● TASK
In the entries below, repeat only the lines between those holding "Where should I" and "Given: Click the 4,425,000 원 Bitcoin price", inclusive. Leave pictures out.

● DATASET RECORDS
::::

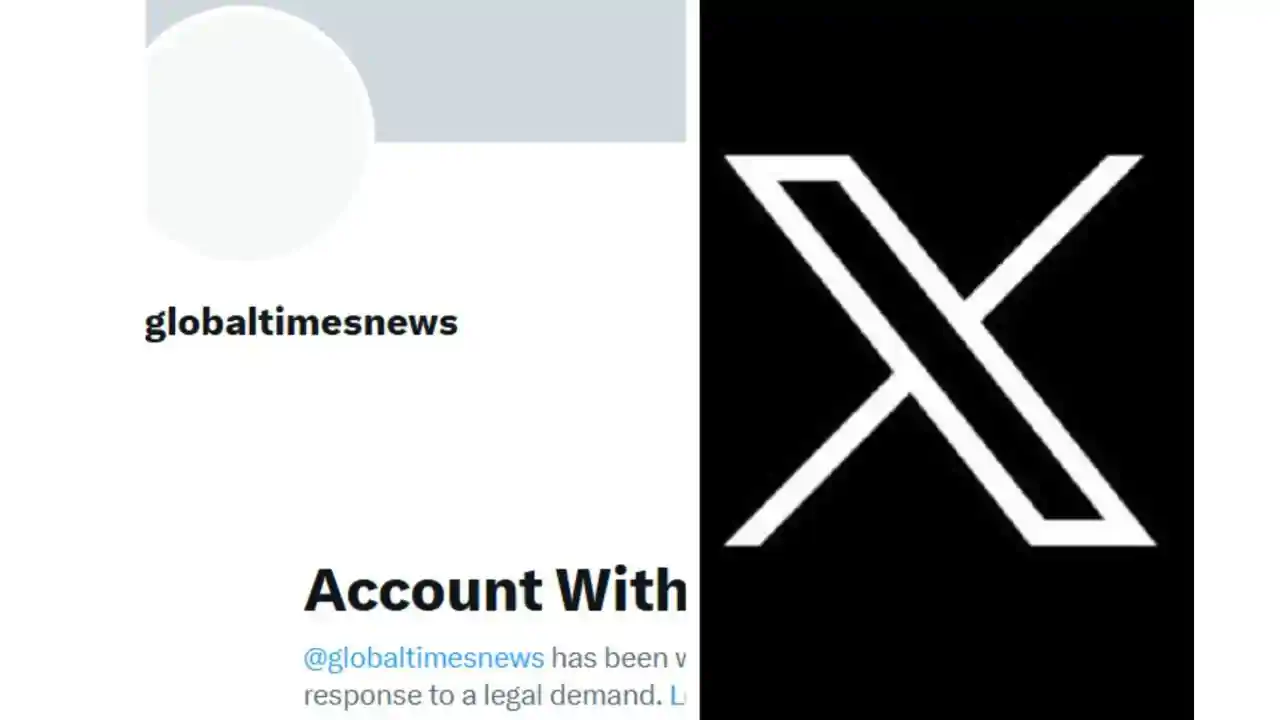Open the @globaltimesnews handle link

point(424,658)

::::

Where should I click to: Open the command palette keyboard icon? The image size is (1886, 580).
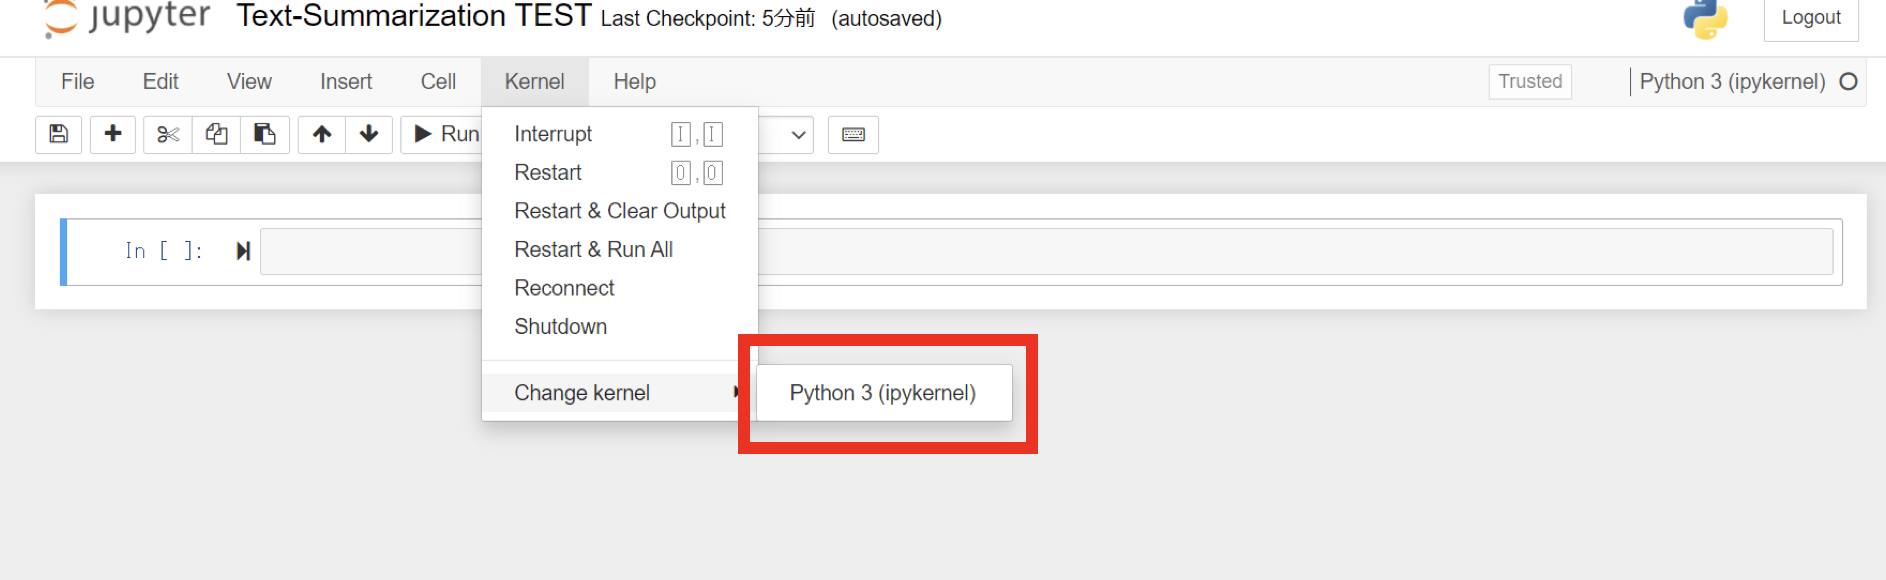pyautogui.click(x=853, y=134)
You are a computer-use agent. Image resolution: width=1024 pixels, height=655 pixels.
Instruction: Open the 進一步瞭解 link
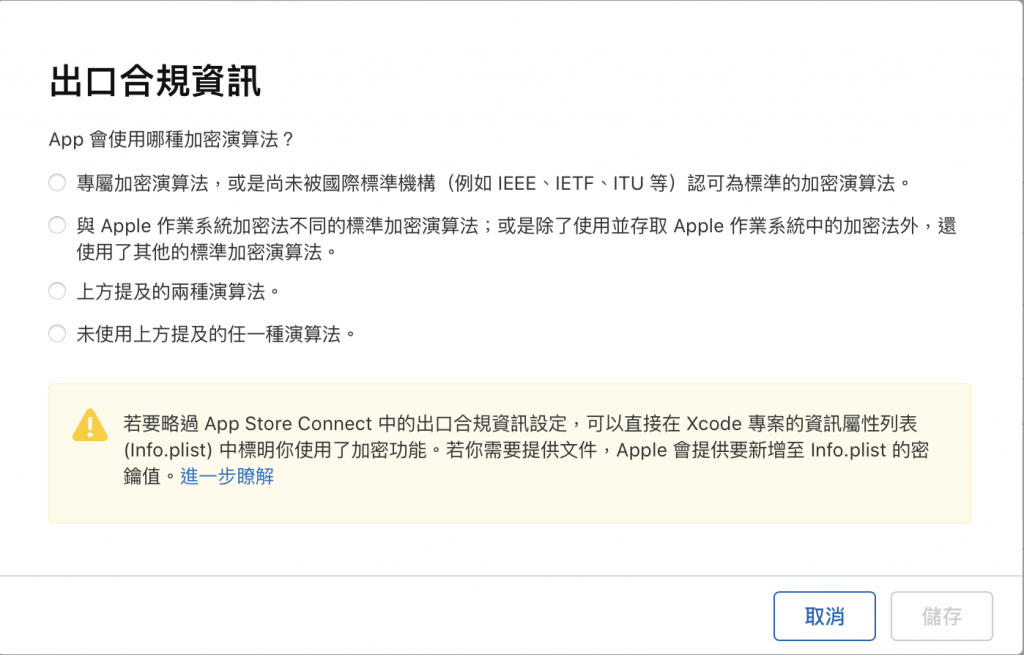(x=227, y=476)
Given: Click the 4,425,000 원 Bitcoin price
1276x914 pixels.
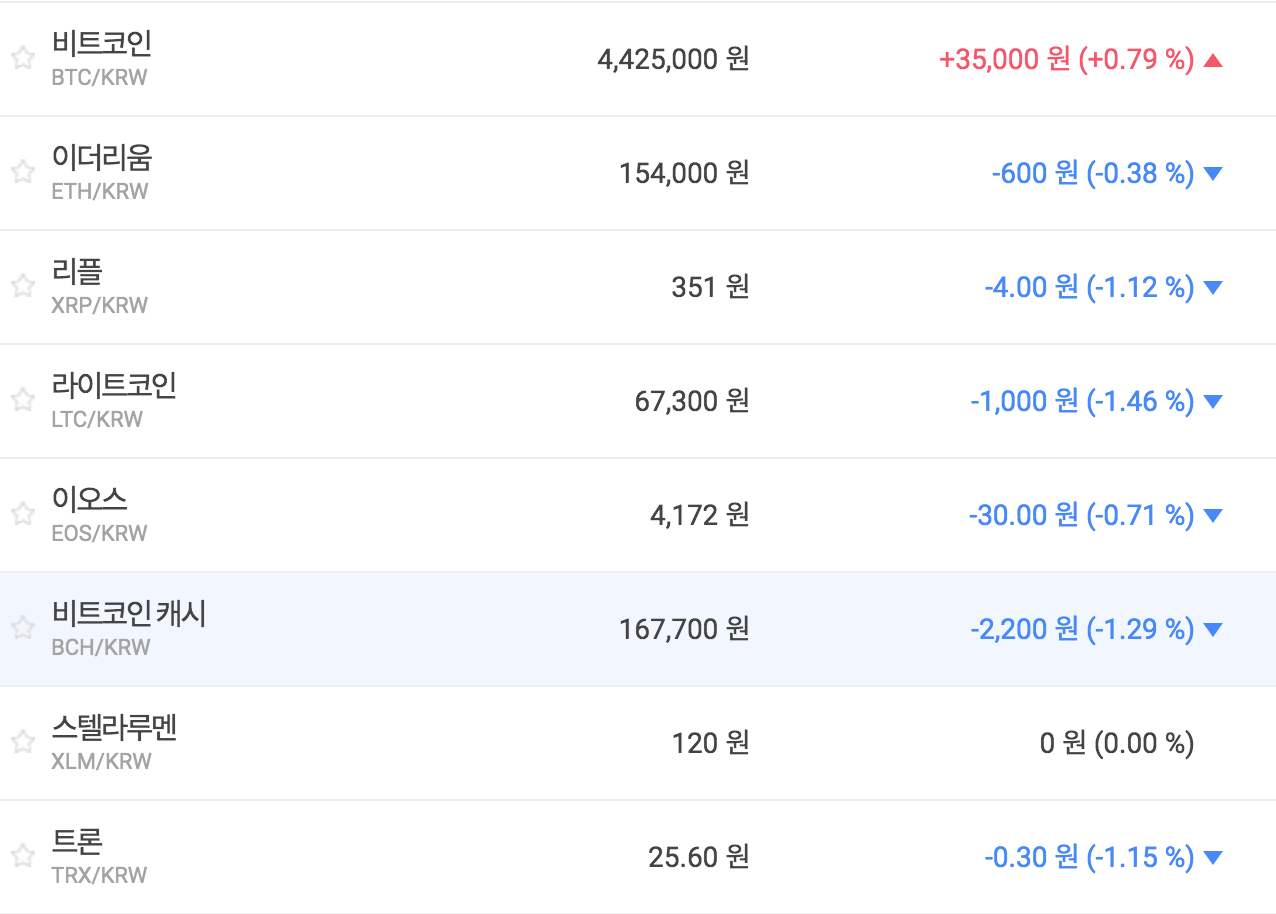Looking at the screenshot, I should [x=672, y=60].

::::

● WRITTEN RESPONSE
Where should I click to: Open the command palette keyboard icon? The image size is (1886, 580).
pyautogui.click(x=853, y=134)
You are a computer-use agent. Image resolution: width=1024 pixels, height=655 pixels.
Instruction: Open the 進一步瞭解 link
(x=227, y=476)
Given: Click the 4,425,000 원 Bitcoin price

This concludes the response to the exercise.